28 February 2012

Vibrancy and Saturation

Thom Hogan posted a recent article on the difference between color saturation and vibrancy, and it's well worth the read for those interested in how to manage colors in post.  Most cameras have a "vivid" setting that allows users to dial up color saturation in camera, but often these settings blow out colors we'd rather leave alone.  Ken Rockwell is fond of VIVID++!!!BANGBANG!ONE!, but notes that this usually destroys skin tones, for example.

Color correction is a big subject about which I know comparatively little, but he mentions a significant issue when increasing color saturation:  linearity.  A heedless linear increase in color saturation across all spectra will lead to poor results.

While Photoshop has (I'm led to believe) a vibrancy control, the Gimp does not.  (There is a vibrancy plugin, but as far as I know it's not standard.)

A suitable method for increasing saturation in a non-linear fashion is to decompose the image into an appropriate color space and modify the saturation curve.  For the following example, I'll use an image from my shots at Hopewell Furnace.
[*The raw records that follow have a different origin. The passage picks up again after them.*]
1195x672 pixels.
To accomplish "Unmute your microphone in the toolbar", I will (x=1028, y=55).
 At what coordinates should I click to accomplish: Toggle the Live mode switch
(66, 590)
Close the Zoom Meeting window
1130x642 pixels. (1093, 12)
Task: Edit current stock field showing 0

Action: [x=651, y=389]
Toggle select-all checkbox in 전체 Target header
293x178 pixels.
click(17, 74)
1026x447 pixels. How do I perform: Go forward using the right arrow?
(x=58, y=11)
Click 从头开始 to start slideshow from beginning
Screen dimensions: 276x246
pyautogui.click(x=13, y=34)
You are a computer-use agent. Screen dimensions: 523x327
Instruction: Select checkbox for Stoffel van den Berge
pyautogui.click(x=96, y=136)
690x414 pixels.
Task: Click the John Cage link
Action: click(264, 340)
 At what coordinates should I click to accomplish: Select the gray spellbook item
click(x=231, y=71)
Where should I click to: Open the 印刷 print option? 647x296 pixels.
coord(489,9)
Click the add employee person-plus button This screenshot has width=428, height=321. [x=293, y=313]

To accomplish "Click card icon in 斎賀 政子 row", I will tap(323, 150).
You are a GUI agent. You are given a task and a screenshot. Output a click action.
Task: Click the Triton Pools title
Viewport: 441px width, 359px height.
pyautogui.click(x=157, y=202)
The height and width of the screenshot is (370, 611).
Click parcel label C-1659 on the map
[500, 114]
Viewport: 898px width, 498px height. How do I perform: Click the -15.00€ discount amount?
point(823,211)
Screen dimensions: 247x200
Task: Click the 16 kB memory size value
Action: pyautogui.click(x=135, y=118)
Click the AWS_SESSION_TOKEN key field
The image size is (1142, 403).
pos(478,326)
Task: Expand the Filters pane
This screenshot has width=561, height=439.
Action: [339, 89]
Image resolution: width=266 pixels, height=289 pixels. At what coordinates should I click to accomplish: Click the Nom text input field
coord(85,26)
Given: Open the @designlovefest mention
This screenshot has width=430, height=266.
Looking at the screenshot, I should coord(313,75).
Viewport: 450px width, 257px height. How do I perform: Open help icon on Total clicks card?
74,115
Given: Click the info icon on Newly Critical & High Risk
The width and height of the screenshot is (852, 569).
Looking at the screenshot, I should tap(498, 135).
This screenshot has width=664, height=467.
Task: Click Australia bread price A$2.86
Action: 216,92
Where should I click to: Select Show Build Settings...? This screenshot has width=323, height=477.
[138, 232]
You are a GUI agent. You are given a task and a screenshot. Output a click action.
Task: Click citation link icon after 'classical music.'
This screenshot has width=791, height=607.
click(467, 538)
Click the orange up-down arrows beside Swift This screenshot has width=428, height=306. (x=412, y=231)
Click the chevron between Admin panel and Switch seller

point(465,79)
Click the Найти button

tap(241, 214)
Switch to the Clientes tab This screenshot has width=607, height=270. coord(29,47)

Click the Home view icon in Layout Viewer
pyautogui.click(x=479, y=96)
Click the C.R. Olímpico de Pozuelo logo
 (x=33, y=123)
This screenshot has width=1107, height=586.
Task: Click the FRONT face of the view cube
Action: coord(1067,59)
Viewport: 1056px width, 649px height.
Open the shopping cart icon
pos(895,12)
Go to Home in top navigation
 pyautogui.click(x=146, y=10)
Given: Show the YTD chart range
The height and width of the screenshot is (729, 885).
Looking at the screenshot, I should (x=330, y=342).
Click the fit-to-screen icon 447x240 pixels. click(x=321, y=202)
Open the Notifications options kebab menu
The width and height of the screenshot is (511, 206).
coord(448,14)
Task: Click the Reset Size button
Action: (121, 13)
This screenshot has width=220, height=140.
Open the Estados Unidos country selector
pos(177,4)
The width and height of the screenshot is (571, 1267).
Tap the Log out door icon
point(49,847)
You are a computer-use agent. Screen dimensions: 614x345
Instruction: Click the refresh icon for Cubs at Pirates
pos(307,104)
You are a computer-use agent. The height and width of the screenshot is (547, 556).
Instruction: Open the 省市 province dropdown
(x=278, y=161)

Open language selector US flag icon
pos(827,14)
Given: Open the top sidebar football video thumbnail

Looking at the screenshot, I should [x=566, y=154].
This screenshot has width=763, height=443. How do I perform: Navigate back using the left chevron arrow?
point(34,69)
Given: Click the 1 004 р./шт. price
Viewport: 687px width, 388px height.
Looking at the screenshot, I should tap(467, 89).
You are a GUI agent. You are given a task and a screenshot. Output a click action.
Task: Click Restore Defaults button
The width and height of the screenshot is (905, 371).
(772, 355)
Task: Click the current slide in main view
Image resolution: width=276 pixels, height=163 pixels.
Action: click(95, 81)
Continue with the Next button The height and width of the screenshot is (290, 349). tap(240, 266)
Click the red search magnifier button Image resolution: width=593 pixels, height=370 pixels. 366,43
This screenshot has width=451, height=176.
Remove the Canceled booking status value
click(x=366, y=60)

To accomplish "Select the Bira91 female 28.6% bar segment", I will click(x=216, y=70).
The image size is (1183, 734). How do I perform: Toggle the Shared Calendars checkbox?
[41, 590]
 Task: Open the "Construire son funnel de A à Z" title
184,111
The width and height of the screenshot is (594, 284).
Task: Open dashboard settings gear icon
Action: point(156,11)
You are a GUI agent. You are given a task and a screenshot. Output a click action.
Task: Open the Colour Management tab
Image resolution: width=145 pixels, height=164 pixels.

The source image is the one of a sheep chewing:


The subject matter is fine, but the background could possibly use a bit more color to help offset the sheep.  (Or at least, that's what I'll say for sake of the post.)

To achieve this, I decomposed the image (Colors > Components > Decompose) into the HSV (hue-saturation-value) color space.  Other spaces will work, too, but this is a convenient one for working directly on saturation.

The tool will decompose each element of the color space into its own layer, with saturation in the middle.  After turning off the visibility of the hue layer (the top one), I used the curves tool:


The after shot looks a bit like this:


The important thing to note here is that the high-valued part of the saturation curve is kept mostly constant to avoid oversaturating the colors that are already well saturated.  The bottom half of the curve is practically black and white, so I attack it gradually to bring it up.

n.b., this aggressive approach is bound to make things a bit uglier than they should be because there's not much data to work with.  So while the results here are instructive, they are not wonderful.

After applying the curve, I recomposed the layers (Colors > Components > Compose).